Commonwealth Computer Navigator's Certificate/Milestone 4/Re-structure of template/Example Tutorial How a database is organised
Database Concepts |
What is a Database | How a Database is Organized | Data Types | Normalization | Self Assessment | Summary & FAQs |
Tutorial 5.1.1.2 - How a Database is Organized
Upon completion of this tutorial the learner will:
|
Tables, Records and Fields (or Entities, Data and Attributes)
A database is a collection or tables. The tables contain records that are organized into fields. Or using database terminology; A database is a collection of entities. The tables contain data that are organized into attributes. The use of these two terminologies is frequent when working with databases; become familiar with the terms table and entity, data and record and field and attribute being used interchangeably. Another important concept is the idea of a design view and a query view. Consider the two tables below, one being design view the second being query view;
A design view is a look at the structure of a table as it is being designed.

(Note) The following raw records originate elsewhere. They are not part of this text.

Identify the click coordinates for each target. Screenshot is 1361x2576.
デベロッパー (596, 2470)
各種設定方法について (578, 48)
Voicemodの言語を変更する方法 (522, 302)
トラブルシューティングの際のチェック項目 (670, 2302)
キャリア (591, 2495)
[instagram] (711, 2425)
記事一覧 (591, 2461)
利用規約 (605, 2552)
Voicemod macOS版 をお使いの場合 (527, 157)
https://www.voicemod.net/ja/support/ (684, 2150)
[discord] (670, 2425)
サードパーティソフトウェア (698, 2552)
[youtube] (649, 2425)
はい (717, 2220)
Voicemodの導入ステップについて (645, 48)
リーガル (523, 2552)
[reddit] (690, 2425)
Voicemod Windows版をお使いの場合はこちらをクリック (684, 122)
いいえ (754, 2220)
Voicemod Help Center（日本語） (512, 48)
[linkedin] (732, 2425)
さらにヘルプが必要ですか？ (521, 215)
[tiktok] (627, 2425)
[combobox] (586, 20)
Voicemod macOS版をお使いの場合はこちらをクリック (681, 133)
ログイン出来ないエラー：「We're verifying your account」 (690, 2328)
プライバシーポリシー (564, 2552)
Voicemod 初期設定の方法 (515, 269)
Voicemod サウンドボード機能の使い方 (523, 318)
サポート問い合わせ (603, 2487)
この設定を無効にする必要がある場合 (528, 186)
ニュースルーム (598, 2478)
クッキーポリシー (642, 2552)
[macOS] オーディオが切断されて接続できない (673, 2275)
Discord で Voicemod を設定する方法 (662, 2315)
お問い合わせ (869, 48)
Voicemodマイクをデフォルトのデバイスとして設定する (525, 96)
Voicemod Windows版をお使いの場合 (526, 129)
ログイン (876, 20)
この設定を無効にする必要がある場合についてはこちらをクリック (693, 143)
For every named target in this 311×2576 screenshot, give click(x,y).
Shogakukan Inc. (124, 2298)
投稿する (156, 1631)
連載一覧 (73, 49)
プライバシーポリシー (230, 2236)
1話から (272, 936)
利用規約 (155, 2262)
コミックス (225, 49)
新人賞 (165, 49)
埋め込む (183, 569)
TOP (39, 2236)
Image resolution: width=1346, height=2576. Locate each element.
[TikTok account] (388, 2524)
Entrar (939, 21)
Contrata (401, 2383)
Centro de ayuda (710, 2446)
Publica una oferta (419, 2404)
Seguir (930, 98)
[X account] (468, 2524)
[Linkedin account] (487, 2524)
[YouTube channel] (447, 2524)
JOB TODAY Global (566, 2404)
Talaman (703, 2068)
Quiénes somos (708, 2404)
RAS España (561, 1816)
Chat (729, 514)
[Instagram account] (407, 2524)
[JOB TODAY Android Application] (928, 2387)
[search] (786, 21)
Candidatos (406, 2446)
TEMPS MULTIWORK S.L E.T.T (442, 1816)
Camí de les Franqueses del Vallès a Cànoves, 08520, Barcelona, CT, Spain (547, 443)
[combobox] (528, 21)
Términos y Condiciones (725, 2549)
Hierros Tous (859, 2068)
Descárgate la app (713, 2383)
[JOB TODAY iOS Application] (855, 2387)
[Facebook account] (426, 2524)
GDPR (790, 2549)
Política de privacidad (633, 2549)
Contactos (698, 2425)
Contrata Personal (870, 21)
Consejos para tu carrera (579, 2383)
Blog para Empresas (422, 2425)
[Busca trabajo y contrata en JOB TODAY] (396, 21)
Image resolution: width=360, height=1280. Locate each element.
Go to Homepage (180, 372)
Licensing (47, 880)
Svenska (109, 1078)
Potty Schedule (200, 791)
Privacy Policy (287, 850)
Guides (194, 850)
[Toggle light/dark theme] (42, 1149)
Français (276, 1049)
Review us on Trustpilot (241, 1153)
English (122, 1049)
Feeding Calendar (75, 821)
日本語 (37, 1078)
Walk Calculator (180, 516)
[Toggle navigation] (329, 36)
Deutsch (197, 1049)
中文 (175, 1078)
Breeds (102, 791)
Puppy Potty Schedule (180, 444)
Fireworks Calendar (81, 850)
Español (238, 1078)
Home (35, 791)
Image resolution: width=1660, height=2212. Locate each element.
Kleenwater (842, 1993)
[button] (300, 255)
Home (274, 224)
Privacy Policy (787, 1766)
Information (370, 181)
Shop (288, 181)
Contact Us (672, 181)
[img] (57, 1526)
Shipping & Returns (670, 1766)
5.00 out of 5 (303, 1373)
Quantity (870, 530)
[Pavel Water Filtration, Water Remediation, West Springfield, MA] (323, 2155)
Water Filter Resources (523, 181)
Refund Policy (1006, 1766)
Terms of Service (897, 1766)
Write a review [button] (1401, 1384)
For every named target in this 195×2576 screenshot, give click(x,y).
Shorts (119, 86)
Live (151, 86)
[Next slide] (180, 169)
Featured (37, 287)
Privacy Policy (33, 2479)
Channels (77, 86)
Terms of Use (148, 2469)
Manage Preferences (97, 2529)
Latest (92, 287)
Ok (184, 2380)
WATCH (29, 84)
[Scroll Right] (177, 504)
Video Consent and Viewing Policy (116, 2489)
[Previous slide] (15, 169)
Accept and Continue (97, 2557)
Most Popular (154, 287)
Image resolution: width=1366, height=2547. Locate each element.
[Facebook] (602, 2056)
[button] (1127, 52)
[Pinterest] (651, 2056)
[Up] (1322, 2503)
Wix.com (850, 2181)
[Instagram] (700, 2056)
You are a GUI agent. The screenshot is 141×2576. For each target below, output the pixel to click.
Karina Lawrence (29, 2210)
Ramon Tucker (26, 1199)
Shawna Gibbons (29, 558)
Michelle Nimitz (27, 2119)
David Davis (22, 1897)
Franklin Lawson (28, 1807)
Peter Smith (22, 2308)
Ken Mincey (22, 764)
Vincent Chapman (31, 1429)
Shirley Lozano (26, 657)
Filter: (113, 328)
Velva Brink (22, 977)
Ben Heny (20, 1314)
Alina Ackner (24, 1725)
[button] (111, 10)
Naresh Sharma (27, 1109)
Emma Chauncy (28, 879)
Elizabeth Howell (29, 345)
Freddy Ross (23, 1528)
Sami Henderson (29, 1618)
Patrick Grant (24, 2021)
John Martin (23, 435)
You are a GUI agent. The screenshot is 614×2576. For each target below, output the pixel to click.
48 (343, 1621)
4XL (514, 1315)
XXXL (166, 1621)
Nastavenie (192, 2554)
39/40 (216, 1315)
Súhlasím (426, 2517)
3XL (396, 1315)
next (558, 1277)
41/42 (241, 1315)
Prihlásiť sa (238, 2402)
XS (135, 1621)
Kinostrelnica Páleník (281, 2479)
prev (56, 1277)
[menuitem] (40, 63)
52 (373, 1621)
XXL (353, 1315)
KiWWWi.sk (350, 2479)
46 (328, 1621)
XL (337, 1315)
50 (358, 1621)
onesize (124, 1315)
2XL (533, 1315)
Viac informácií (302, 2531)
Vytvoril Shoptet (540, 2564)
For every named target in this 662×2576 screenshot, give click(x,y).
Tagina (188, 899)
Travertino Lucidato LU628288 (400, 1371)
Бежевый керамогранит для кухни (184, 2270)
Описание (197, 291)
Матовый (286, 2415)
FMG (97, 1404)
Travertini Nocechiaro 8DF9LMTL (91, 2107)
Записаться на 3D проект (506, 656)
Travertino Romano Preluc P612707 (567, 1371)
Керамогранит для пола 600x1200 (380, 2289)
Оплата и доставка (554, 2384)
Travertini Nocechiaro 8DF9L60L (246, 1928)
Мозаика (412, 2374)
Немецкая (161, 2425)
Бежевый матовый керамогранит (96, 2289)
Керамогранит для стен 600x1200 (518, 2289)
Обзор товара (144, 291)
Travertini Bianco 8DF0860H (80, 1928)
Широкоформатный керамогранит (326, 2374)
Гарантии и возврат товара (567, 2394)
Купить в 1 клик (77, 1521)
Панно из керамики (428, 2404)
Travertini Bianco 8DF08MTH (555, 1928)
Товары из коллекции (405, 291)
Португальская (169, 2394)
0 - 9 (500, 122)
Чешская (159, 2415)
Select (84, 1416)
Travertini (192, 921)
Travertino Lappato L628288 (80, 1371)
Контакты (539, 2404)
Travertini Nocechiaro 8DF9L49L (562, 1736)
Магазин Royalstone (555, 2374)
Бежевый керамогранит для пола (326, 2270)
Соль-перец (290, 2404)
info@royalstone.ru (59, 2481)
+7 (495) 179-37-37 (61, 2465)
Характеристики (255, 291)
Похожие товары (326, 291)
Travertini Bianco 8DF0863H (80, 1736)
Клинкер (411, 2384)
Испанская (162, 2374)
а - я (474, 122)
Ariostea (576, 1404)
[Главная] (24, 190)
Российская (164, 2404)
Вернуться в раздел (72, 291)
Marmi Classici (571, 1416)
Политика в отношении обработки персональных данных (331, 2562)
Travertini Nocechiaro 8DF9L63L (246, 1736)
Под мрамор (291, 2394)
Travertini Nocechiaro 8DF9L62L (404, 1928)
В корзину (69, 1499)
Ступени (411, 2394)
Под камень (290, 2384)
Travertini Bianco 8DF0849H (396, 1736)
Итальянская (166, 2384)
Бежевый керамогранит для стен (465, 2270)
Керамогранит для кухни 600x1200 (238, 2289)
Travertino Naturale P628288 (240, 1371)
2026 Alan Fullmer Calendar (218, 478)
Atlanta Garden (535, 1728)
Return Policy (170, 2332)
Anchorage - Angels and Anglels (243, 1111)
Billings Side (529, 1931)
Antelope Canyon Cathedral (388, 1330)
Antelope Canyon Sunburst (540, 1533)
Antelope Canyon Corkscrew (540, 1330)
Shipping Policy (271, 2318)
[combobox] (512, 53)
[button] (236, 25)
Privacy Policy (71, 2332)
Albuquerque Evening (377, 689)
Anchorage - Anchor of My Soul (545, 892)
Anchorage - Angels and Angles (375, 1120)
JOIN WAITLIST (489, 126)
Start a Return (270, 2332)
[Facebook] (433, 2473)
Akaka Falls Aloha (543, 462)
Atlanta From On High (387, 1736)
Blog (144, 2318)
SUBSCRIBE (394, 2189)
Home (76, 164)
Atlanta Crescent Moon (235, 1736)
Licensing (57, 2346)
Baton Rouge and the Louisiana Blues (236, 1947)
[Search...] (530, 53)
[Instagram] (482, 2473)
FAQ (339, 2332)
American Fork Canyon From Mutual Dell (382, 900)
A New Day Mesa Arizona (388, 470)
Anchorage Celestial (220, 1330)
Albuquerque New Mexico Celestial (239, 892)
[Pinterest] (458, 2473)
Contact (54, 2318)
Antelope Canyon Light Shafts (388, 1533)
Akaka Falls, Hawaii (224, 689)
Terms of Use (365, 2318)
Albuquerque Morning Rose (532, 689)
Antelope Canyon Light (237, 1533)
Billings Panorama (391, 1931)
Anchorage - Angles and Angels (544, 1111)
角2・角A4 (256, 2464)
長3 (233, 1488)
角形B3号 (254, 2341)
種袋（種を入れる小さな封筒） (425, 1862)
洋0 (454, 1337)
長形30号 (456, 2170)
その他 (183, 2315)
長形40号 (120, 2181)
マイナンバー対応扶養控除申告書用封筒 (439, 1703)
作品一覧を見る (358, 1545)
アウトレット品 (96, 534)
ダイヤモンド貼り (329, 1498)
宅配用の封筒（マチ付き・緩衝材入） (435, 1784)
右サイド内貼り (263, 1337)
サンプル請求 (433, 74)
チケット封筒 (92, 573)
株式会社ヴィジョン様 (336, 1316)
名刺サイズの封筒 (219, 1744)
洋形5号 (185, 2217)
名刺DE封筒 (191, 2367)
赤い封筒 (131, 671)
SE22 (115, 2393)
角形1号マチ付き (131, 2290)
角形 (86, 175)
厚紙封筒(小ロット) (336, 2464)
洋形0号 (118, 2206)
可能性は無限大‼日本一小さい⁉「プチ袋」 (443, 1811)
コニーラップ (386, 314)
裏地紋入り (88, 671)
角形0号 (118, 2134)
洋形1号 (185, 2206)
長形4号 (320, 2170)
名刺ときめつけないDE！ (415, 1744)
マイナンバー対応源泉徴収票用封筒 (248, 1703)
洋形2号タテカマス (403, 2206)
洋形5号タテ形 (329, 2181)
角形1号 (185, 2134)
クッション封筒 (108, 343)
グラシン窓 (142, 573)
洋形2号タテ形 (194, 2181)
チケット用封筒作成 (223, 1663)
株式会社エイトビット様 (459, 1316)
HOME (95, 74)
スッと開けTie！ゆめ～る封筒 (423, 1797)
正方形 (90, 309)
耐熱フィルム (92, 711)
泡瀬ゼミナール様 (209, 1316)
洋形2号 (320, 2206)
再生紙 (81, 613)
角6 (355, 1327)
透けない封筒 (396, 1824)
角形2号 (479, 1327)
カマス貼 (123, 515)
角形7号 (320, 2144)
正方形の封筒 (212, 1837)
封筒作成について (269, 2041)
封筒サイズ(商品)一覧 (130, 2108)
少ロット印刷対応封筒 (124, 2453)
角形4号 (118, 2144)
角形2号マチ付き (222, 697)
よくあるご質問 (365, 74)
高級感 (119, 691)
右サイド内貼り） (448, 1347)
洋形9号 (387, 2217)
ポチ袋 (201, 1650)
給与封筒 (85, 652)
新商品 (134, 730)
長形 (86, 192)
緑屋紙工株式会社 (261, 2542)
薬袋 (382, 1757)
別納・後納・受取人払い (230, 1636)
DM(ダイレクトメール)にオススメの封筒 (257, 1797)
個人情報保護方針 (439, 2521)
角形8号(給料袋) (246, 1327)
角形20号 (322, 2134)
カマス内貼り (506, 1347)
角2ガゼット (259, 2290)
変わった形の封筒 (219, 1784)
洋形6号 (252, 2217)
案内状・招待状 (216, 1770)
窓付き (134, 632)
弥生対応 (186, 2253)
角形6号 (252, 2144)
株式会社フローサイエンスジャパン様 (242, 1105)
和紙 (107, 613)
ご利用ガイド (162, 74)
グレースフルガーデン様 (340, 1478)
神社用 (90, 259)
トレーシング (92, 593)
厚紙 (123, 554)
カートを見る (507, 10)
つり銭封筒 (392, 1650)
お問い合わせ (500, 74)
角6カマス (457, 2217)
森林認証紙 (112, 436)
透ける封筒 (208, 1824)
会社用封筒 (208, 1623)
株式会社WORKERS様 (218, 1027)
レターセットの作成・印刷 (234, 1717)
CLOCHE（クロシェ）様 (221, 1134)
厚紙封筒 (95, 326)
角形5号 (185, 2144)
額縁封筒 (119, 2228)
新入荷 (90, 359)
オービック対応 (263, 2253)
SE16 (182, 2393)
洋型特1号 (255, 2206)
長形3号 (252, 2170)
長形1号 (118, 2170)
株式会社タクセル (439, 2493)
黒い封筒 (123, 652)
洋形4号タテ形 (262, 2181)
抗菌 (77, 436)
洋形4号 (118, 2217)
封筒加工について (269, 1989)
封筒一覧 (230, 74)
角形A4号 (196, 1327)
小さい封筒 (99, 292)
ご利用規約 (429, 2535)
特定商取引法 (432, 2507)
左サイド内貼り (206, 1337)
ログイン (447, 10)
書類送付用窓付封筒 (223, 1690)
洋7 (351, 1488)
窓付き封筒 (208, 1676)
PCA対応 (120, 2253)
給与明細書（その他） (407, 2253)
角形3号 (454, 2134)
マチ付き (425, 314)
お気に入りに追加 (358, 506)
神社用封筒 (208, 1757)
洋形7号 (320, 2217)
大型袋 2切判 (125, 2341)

field name | data type | length | allow nulls |
---|---|---|---|
first_name | Text | 32 | No |
last_name | Text | 64 | No |
birth_date | Date | 10 | No |
gender | Char | 1 | Yes |
- field name is the name given to the field as it will be stored in the database.
- data type is the type of data stored in the database. Usually; Numeric, Text, Date or Char.
- length is the number of characters long the field will be.
- allow nulls indicates if the field can be left blank or empty
A query view is a look at the data in rows and columns. Notice the field names from design view are the column headers in query view.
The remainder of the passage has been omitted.